Big, New Picasso Museum to Open in Southern France With Rarely-Seen Works
- February 12, 2018 13:13
A stepdaughter of Pablo Picasso plans to open a museum in the Southern French city of Aix-en-Provence by 2021.
Catherine Hutin-Blay, the 70-year-old daughter of Picasso’s second wife, Jacqueline Roque (1927-1986), will display some 2,000 works that she inherited from her mother, in the former convent Collège des Prêcheursin. The property was purchased from the Aix-en-Provence town council for about $14 million.
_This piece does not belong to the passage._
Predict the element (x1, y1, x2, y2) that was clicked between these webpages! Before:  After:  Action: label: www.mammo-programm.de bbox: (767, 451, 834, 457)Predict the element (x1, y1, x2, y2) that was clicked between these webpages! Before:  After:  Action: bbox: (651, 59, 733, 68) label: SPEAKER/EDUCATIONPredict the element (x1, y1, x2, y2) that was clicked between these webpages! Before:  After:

A number of the Picassos in Hutin-Blay's collection have never been exhibited or published before. The future Jacqueline and Pablo Picasso Museum is expected to draw 450,000 to 500,000 visitors per year to the city of 150,000 residents.
A preview of works from the collection will go on view March 9 to June 16, 2019, at the Museum Barberini in Potsdam. The exhibition Picasso: The Late Work will display Picasso's creations in the final two decades of his life when he painted more portraits of his wife Jacqueline than any of his other models. The selection will show how Picasso kept being an innovator until the very end of his artistic production.
Hutin-Blay also owns Chateau de Vauvenargues near Aix-en-Provence, the home of Jacqueline and Pablo from 1953 onwards, where the couple is buried.